Мне изнурительно тяжко смотреть на него. Мне тяжко ухаживать за ним и дышать изо дня в день, из ночи в ночь душным, безнадежным, пропитанным лекарствами воздухом страданий.
Все это напрасно — ему не выжить.
И я отпустила его. Держала, держала — и отпустила.
Ничего не переменилось в нашем обиходе, просто я перестала его держать.
Собака лежит в саду под кустом бугенвиллеи и ждет хозяйку.
Обожженные коротким мартовским снегом ветки бугенвиллеи только-только начали покрываться бледными листочками и не дают тени, хотя солнце уже припекает. Под отцветшим миндальным деревом тени больше, но оттуда видна не вся территория, которую собака по-прежнему охраняет. Она охраняет ее, хотя в доме больше никто не живет.
Собака не знает, что в доме никто не живет. Ей об этом не сказали, или, может быть, хозяйка и сказала, а собака не поняла. Она знает лишь, что хозяина теперь нет, нет совсем, а хозяйка в доме не ночует. Первое не трогает собаку, ибо представляется ей в порядке вещей, а второе сильно удручает ее, но само по себе ничего не значит.
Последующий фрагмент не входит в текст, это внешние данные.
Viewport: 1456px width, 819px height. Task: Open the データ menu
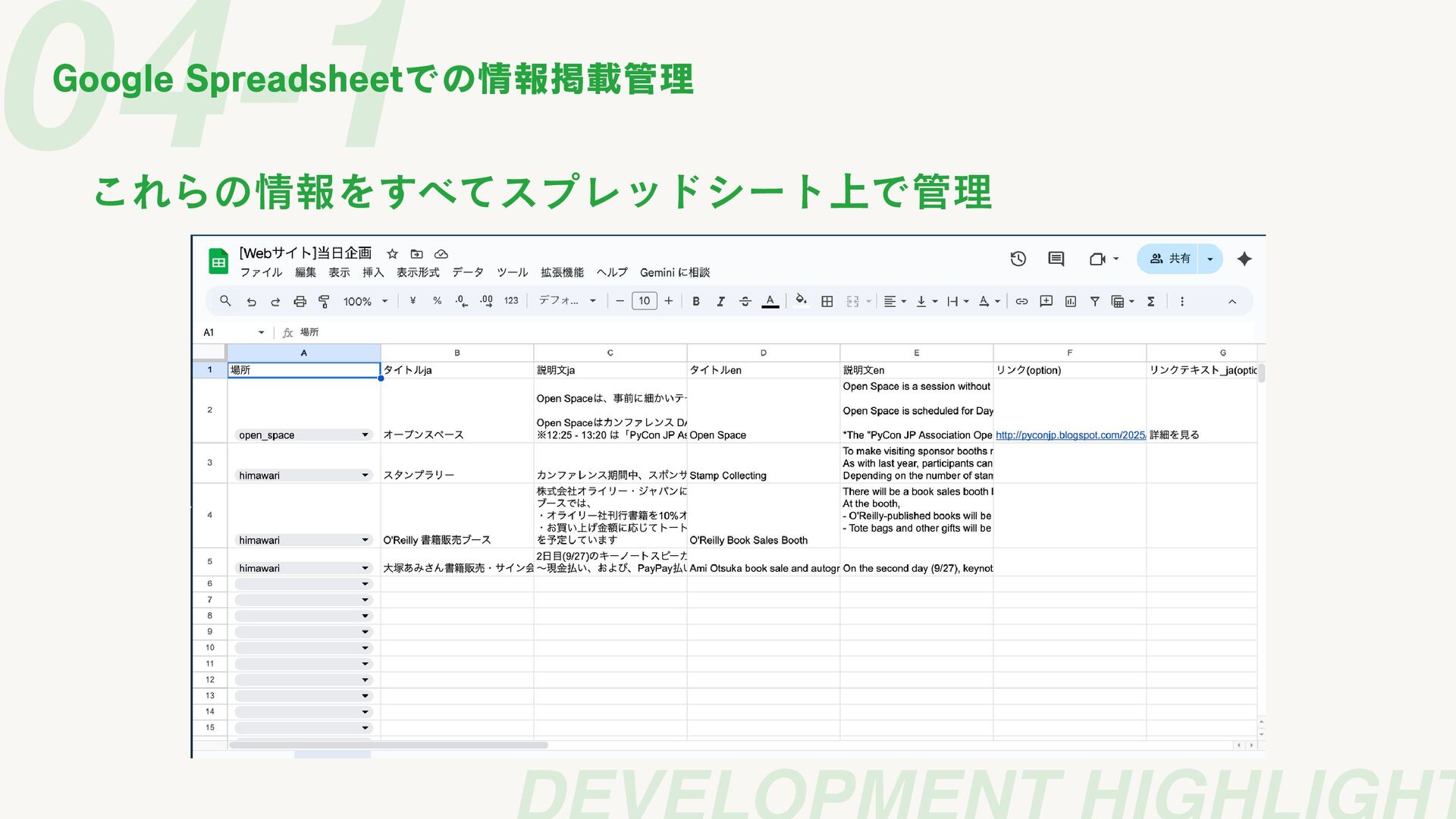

Собака привыкла к тому, что хозяйка уходит куда-то, там у нее свои, неизвестные собаке дела — может быть, она ищет там нового хозяина. Важно то, что она каждый день приходит к собаке, и кормит ее, и подолгу сидит на террасе, рассказывая ей о своих переживаниях и делах, иногда плачет, а собака лежит у нее на ногах и с наслаждением слушает непонятные звуки.
Беспокоиться собака начинает, лишь когда хозяйка собирается уходить. О том, что хозяйка намерена скоро уйти, собака узнает задолго до того, как та подымается с места. Хозяйке, видимо, неловко перед собакой, поэтому она всячески старается скрыть от собаки момент своего ухода. Она всегда приносит с собой что-нибудь особенно вкусное, но дает это ей не сразу, вместе с обычной едой, а под самый конец, чтобы собака, занятая лакомством, не просила ее остаться. И собака прекрасно знает, зачем ей дали этот вкусный кусок, и все-таки не может удержаться, опускает голову в миску и почти немедленно слышит щелчок запираемой двери. Тогда, с непроглоченным куском в зубах, она мчится в тот конец сада, откуда видно поспешно уходящую хозяйку. Собака не лает и не скулит ей вслед, а просто стоит и смотрит, выронив кусок на землю. Может быть, хозяйка обернется. Тогда она непременно пойдет назад и побудет еще немного. Но хозяйка оборачивалась только первые дни, а теперь уходит быстро, почти убегает. Вот ее уже не видно. Собака подбирает кусок, съедает его и ложится под куст бугенвиллеи. И принимается ждать хозяйку.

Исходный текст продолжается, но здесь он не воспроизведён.